Both these journeys allowed me dedicated time spent with people I love, enjoying the spectacle of nature. Presently I am living in Marin county, North of San Franciso, an area not especially known for its autumn colors — and in a year not particularly celebrated for its traveling possibilities!
But travel isn’t required this year to see gorgeous fall colors. What happened this year? Apparently, we had the right combination of temperature and rainfall during the summer months that produced a spectacular fall season… it was so beautiful, I was easily reminded of my earlier trips to experience leaf peeking.
This is the miracle of nature, where chemical processes set in motion by the cooling weather and lower temperatures trigger the brilliant colors. With less sunlight, the chlorophyll responsible for making the leaves green is depleted, causing the sugars trapped in the leaves to take over and release the colors. It is as if a master artist is changing the landscape with daubs of red, orange, yellow, and purple pigments.

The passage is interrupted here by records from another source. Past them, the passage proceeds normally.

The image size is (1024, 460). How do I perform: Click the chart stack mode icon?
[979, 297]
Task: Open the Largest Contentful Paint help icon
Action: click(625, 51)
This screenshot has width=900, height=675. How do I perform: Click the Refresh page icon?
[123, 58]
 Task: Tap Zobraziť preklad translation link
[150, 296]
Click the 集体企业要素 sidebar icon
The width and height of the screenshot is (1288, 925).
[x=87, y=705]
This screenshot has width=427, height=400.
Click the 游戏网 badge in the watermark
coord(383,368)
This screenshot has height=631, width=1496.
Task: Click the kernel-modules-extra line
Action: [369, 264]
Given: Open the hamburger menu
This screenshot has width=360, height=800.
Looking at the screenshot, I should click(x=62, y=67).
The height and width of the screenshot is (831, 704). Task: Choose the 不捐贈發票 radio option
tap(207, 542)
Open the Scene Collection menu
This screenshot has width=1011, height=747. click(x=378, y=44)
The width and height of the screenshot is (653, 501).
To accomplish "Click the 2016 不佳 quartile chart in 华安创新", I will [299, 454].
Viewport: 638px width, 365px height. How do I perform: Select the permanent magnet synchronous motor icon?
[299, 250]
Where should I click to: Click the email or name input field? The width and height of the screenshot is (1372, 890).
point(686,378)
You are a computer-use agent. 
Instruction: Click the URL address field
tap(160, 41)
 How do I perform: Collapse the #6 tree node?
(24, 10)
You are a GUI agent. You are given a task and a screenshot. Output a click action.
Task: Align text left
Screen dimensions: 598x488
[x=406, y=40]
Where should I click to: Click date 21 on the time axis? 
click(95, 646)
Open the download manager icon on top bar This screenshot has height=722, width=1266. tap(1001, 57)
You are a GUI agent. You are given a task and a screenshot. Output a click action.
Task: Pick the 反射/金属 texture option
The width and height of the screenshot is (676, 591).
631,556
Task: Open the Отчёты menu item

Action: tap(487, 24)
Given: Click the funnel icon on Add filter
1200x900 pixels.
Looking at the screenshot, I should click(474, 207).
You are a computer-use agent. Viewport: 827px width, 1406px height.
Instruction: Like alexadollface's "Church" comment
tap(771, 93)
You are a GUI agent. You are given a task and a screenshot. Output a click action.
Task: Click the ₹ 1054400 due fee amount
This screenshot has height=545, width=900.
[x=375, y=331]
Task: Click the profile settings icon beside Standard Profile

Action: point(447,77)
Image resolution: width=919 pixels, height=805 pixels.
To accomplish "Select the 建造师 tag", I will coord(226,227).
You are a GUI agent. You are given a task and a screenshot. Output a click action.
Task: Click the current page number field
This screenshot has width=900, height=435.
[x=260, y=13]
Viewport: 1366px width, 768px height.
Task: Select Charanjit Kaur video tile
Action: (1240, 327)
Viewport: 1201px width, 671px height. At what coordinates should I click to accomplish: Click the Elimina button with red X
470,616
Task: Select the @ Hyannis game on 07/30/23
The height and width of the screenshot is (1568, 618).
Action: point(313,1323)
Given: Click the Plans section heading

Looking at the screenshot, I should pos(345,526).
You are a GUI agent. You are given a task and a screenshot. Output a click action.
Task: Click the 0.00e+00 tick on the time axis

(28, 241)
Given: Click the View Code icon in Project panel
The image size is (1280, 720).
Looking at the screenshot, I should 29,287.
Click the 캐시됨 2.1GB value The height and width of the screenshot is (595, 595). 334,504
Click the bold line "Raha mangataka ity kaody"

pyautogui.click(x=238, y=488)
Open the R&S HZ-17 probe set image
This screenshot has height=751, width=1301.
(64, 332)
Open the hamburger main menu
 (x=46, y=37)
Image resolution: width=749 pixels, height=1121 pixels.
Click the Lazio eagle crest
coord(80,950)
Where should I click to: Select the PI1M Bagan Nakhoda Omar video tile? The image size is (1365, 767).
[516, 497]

Marin County in particular enjoys a mild climate and the leaves hang on longer than in other parts of the country, giving those sugars extra time to bloom. When the trees do lose their leaves it happens overnight, all at the same time — as if someone issued a decree, confirming the show is over until the spring when there will be new shoots of green full of fresh chlorophyll, to start the cycle of nature over again.